Behavioral and social skills, abilities, and aptitudes

Students must possess the emotional and mental health required for full use of their intellectual abilities, the exercise of professional judgment, the prompt completion of all responsibilities associated with the diagnosis and care of patients and the development of mature, sensitive, and effective relationships in diagnosis and care of patients. Students must demonstrate the integrity, excellence, compassion, altruism, respect, empathy and service inherent to learning the practice of humanistic medicine. Students must be able to monitor and react appropriately to their own emotional needs. For example, students need to maintain balanced demeanor and good organization in the face of long hours, fatigued colleagues, and dissatisfied patients.
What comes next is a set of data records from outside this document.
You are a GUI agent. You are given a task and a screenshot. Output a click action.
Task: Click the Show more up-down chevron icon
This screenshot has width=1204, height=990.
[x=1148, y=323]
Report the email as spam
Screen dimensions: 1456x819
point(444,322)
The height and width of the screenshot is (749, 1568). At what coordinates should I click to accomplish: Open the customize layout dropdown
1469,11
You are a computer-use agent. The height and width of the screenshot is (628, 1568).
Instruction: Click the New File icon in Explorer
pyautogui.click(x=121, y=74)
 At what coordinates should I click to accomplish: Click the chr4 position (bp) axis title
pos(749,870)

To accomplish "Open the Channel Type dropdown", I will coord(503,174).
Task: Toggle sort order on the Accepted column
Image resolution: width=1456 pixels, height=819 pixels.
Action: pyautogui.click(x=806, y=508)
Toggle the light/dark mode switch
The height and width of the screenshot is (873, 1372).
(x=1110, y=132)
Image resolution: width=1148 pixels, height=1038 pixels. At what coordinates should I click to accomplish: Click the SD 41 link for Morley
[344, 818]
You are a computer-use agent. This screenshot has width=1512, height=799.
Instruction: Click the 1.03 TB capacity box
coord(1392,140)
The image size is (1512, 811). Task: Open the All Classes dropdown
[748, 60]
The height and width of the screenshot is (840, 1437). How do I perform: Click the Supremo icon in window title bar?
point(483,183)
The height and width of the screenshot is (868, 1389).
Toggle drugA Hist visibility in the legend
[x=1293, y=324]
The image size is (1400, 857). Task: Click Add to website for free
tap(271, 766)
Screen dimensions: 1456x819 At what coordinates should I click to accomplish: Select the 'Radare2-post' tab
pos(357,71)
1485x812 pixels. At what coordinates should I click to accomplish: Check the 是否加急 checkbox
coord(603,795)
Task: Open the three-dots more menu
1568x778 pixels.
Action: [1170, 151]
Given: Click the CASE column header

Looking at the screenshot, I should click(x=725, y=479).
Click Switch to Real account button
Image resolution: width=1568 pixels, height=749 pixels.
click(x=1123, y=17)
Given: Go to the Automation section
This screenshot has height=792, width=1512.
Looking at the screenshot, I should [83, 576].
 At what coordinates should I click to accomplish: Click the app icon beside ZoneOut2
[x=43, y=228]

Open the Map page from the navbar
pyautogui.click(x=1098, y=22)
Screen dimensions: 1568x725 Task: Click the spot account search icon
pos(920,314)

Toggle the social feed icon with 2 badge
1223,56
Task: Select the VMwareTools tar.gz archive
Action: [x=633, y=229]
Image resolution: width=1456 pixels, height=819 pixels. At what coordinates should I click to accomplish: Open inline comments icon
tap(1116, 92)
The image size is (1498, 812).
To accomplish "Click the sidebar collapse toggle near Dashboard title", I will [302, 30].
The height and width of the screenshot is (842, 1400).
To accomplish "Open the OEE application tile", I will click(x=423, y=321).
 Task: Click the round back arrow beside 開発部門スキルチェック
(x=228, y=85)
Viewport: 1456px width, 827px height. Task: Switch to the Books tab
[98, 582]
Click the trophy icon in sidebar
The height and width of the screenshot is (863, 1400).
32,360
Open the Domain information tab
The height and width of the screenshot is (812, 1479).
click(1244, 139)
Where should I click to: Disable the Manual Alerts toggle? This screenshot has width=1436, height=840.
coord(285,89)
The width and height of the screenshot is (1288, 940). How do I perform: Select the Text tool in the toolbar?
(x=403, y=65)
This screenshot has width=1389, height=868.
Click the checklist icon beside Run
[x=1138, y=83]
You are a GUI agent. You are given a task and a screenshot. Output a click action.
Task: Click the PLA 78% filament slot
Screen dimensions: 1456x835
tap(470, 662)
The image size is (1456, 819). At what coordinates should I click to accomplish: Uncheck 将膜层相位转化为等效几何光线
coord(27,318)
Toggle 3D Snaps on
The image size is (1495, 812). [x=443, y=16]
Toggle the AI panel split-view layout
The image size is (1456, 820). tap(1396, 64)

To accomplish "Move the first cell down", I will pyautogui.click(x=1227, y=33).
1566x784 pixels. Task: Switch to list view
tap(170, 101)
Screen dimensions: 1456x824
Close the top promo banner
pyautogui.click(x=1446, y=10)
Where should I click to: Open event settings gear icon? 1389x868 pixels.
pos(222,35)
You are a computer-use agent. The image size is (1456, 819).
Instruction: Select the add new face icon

Students must be able to develop appropriate professional relationships with their colleagues and patients, provide comfort and reassurance to patients and protect patients' dignity and confidentiality. Students must be able to monitor changes in class and rotation schedules and be on time for all scheduled classes, clinical rotations and other scheduled expectations and responsibilities. Students must possess the endurance to tolerate physically taxing workloads and to function effectively under stress. All students are, at times, required to work for extended periods of time, occasionally with rotating schedules. Students must be able to adapt to changing environments, to display flexibility and to learn to function in the face of uncertainties inherent in the practice of medicine. Students must be able to accept suggestions and criticisms, and if necessary, to respond by modifying their behavior.

The above technical standards are essential to the Physician Assistant Program and also reflect industry requirements and standards.